The type 1 and type 2 fimbrial subunits are encoded by single gene copies in Actinomyces isolates. Southern blot hybridization of chromosomal DNA from A. naeslundii isolates with the fimP type 1 central DNA probe (left panel: lane 1, strain B-1-K; lane 2, P-1-K; lane 3, T14V; and lane 4, LY7), the fimA type 2:1 central DNA probe (middle panel: lane 1, strain Pn-22-E; lane 2, Pn-6-GA; lane 3, P-5-N; and lane 4, ATCC 12104^T), and the fimA type 2:2 central DNA probe (right panel: lane 1, strain P-1-K; lane 2, P-1-N; and lane 3, LY7). Chromosomal DNA was digested with BamHI prior to hybridization with either type 1 or type 2:1 DNA probes and with PstI prior to hybridization with the type 2:2 DNA probe. The sizes (in kilobases) of HindIII-digested bacteriophage lambda DNA standards (lanes kb) are indicated on the right.

FIG. 3

Alignment of the deduced amino acid sequences (in single-letter code) of central segments of the fimP and fimA type 2:1 and type 2:2 fimbrial subunit genes (see Fig. 1).
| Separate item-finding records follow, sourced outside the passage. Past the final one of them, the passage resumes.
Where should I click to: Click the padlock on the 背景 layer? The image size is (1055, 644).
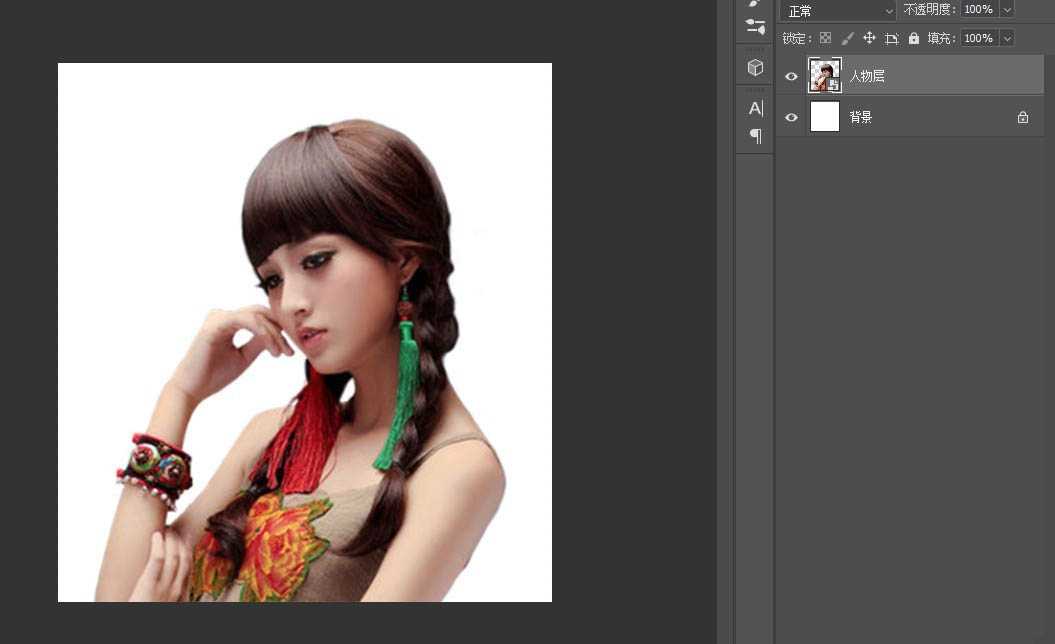1022,117
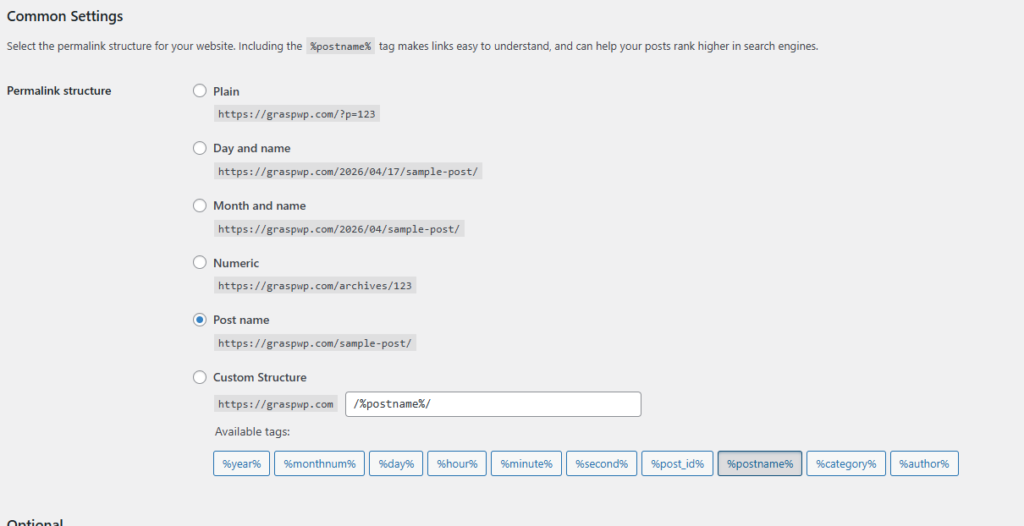Viewport: 1024px width, 526px height.
Task: Insert the %monthnum% tag
Action: coord(319,464)
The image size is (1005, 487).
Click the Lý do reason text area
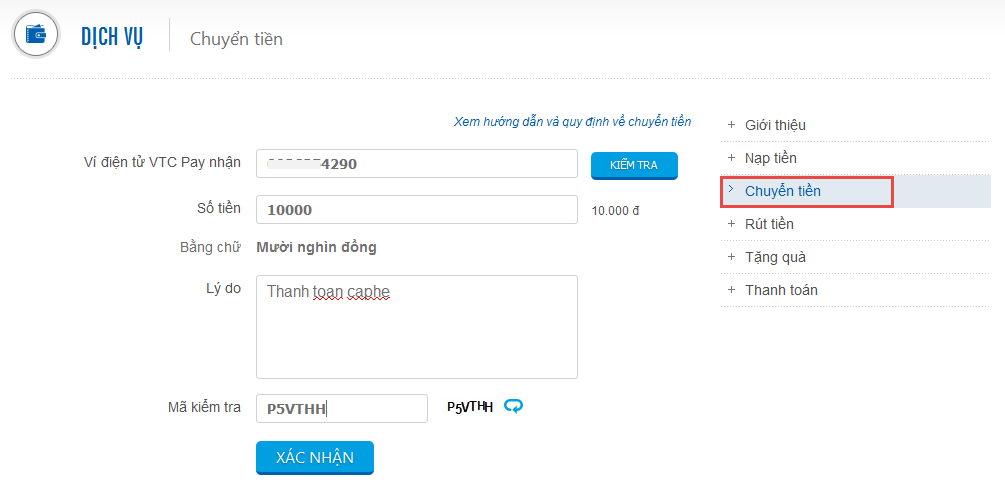416,327
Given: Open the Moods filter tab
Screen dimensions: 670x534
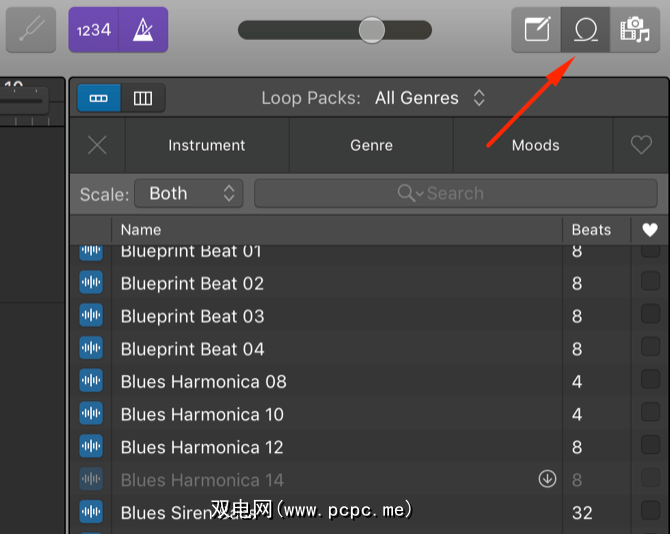Looking at the screenshot, I should [x=535, y=145].
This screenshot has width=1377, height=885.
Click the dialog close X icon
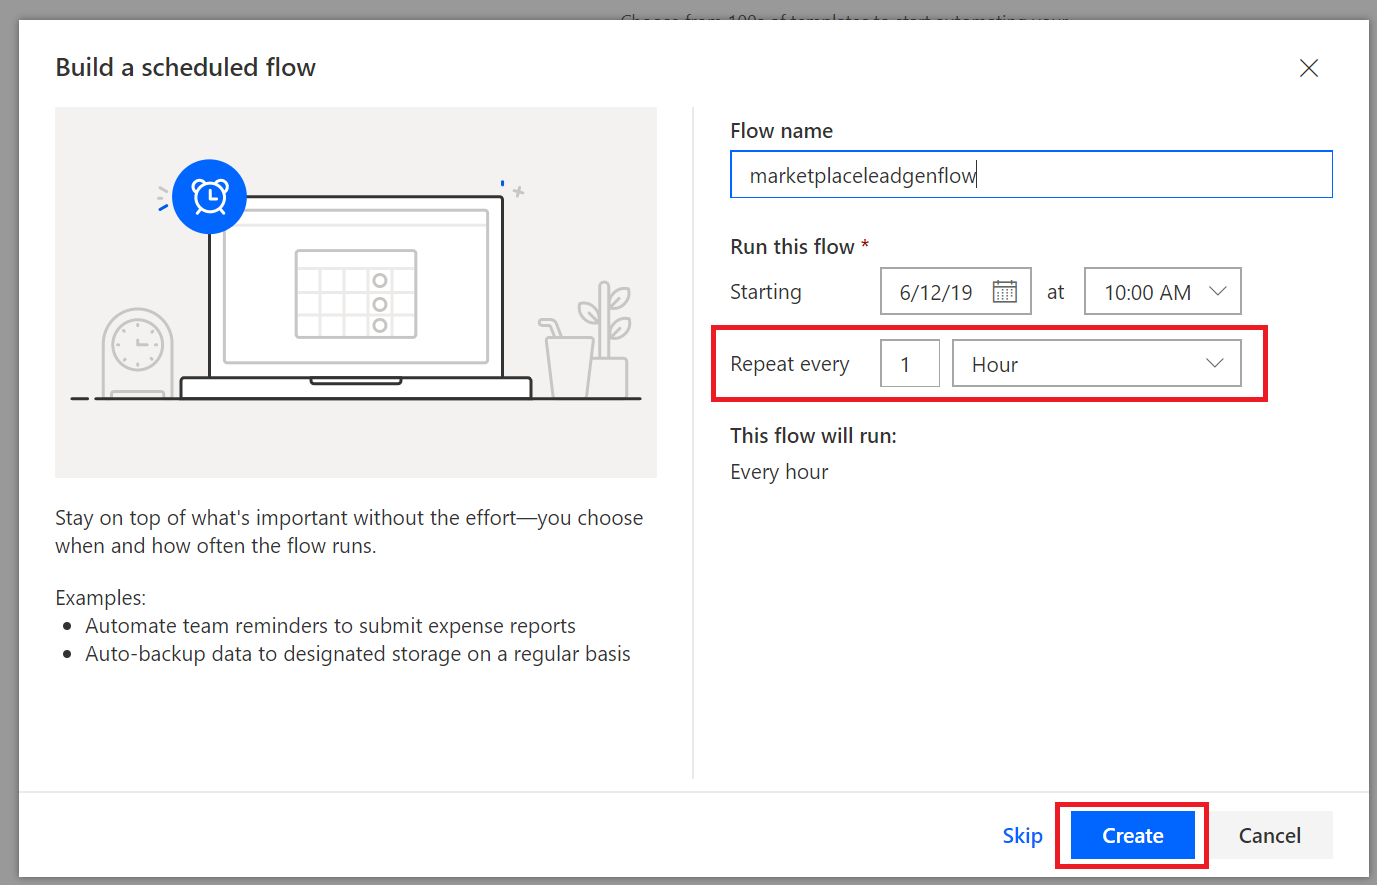point(1309,68)
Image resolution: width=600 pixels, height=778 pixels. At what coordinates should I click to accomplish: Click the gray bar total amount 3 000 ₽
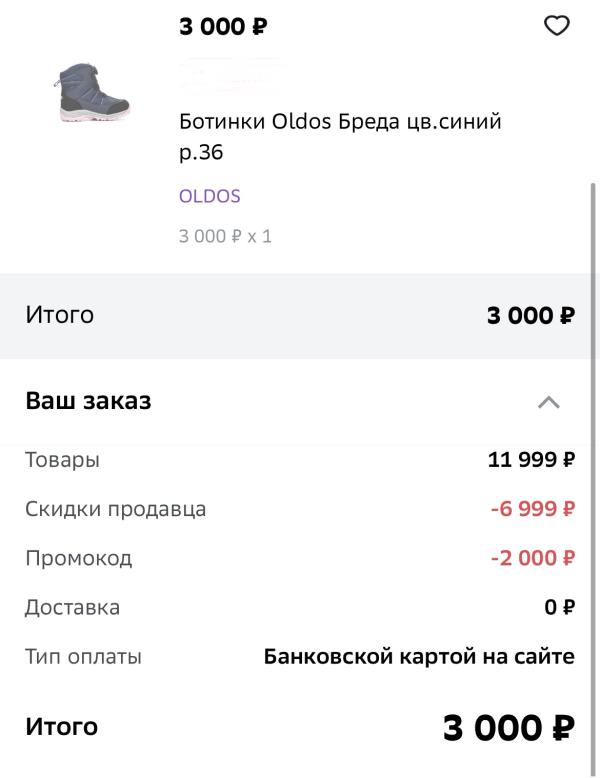(x=530, y=316)
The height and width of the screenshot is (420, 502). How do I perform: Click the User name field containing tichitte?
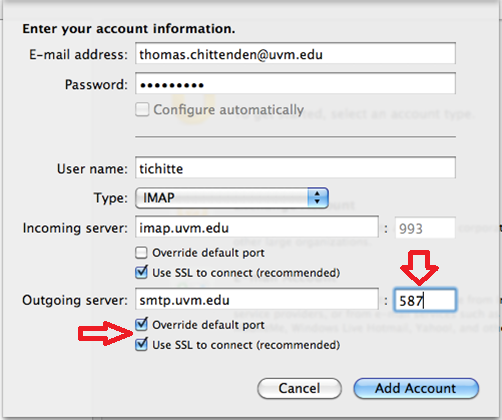pos(295,168)
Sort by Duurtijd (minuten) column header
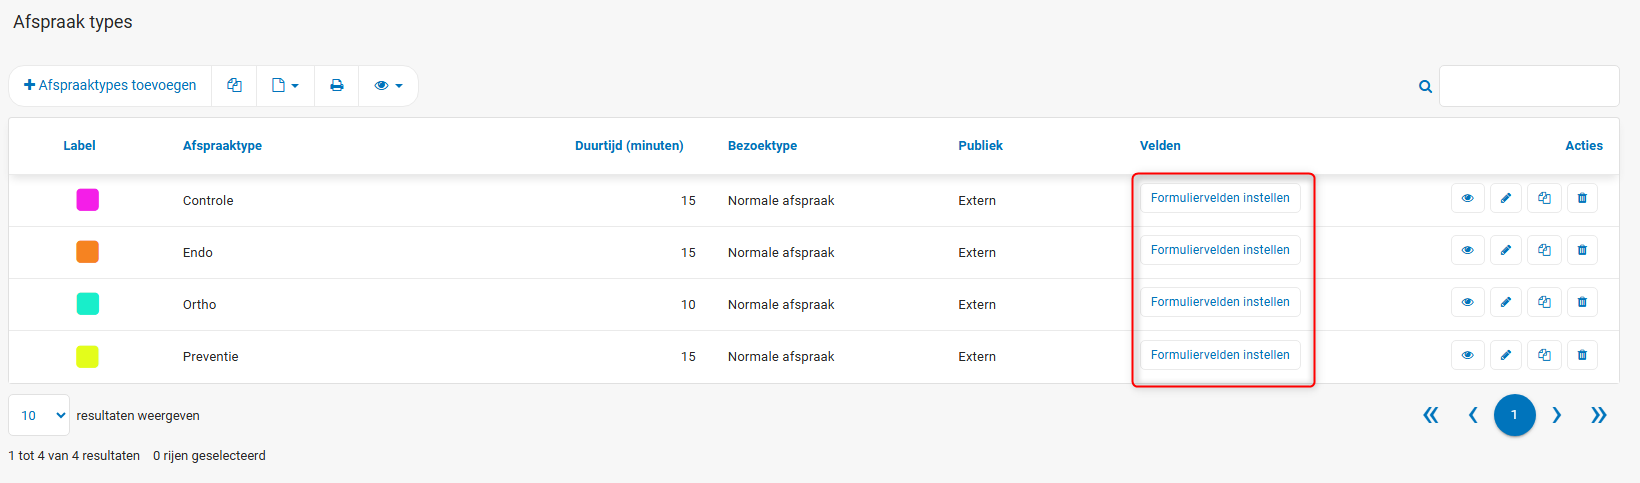This screenshot has height=483, width=1640. 629,146
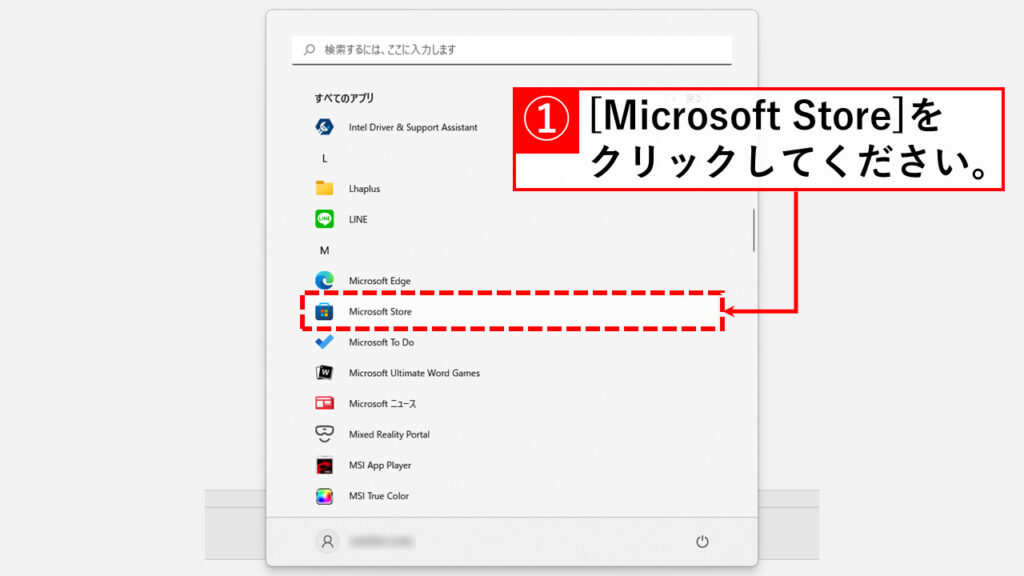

Identical amino acids are indicated by gray shading, and those conserved in structure are indicated by a colon (:). Amino acids in boldface type are variable in fimbrial subunit sequences corresponding to the same binding specificity. The type 1 sequence data were collected from five isolates of genospecies 2 (strains B-10-K, B-1-K, P-1-K, P-3-K, and LY7), the type 2:1 sequence data are from six strains of genospecies 1 (strains P-3-N, P-5-N, Pn-1-GA, Pn-6-N, Pn-20-E, and Pn-22-E), and the type 2:2 sequence data are from a comparison of three strains of genospecies 2 (strains P-1-N, P-1-K, and LY7).